BEREITGESTELLTES MATERIAL:
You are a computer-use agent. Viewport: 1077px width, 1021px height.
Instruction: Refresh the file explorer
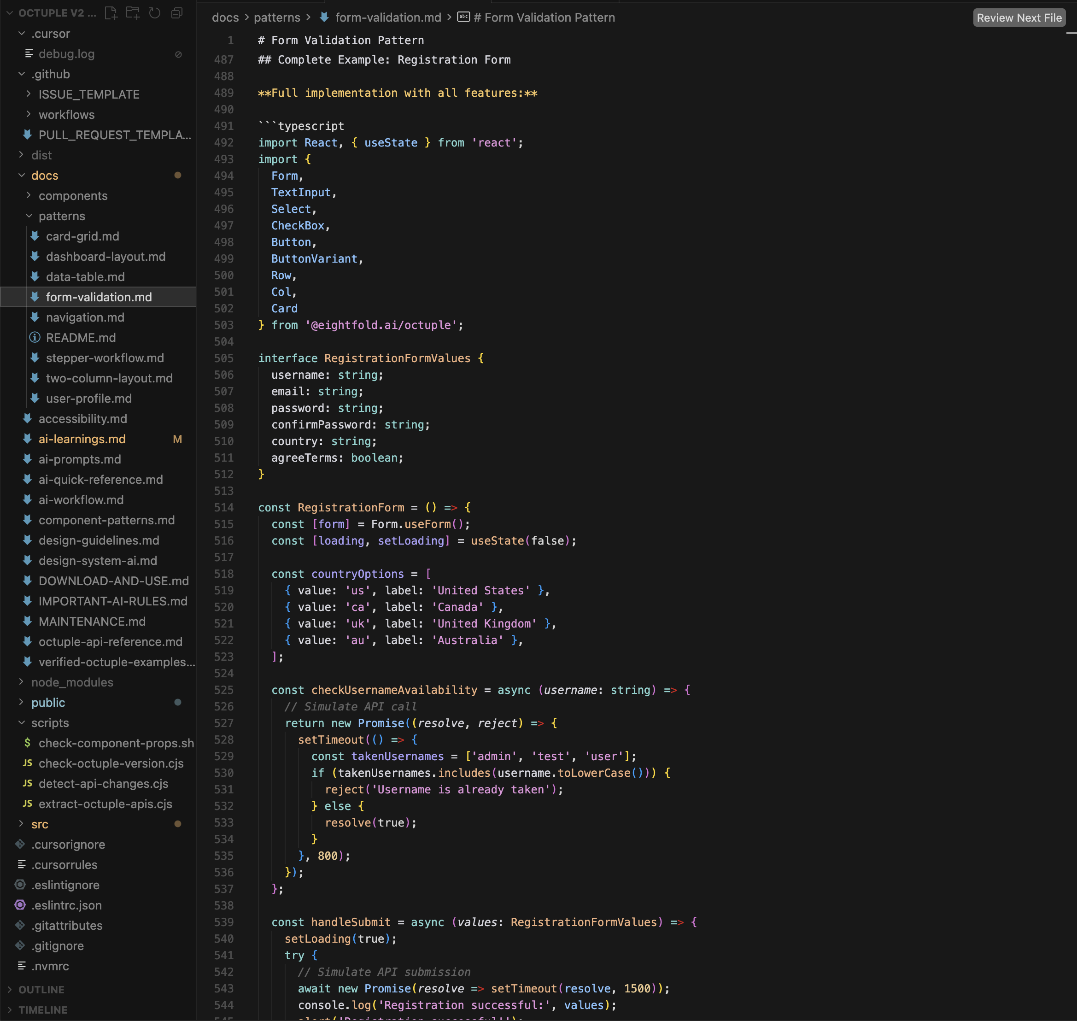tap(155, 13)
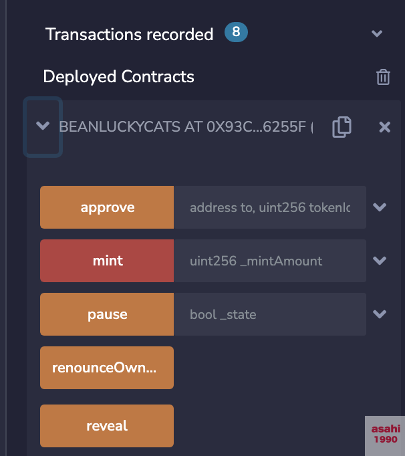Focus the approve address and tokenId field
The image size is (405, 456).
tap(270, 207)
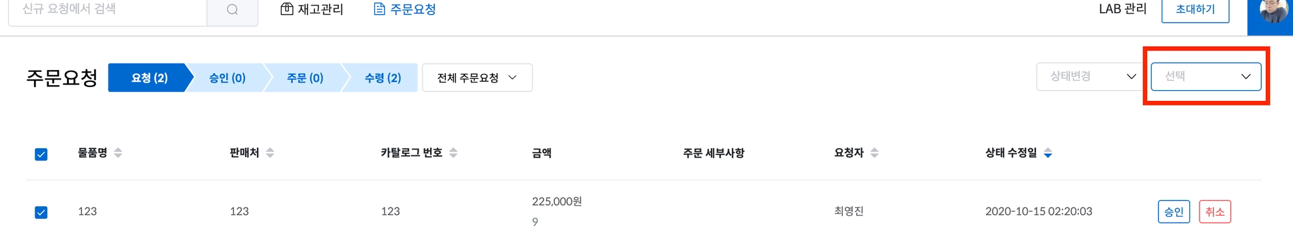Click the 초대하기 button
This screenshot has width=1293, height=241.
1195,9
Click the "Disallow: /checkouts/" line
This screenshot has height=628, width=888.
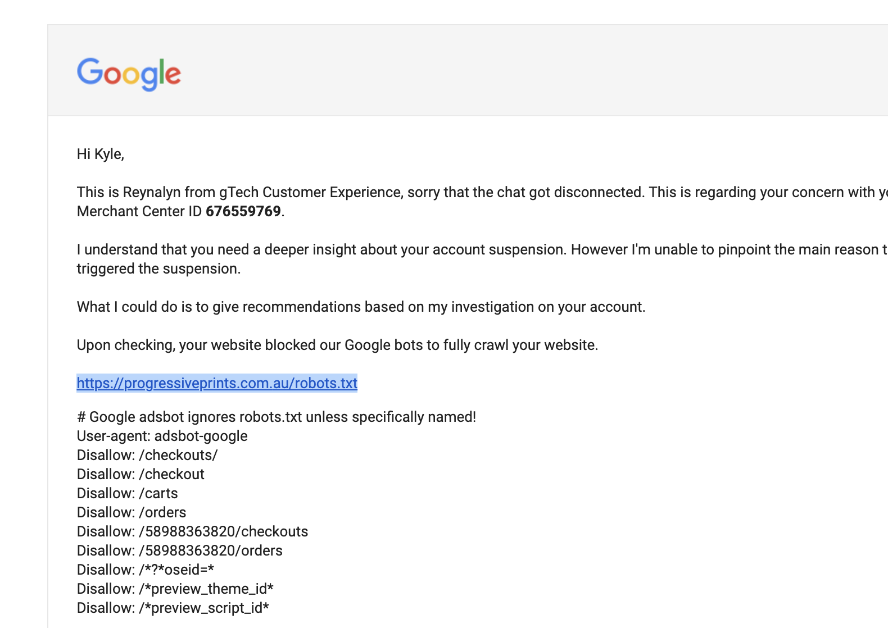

ZU BEARBEITEN: Geben Sie sämtliche Zeilen aller obigen Einträge wortwörtlich wieder. Lassen Sie dabei die Bilder weg.

FERTIGE ANTWORT:
You are a computer-use agent. Viewport: 1077px width, 1021px height.
Instruction: Refresh the file explorer
tap(155, 13)
Focus the approve address and tokenId field
The image size is (405, 456).
tap(270, 207)
Click the 초대하기 button
This screenshot has width=1293, height=241.
1195,9
Click the "Disallow: /checkouts/" line
This screenshot has height=628, width=888.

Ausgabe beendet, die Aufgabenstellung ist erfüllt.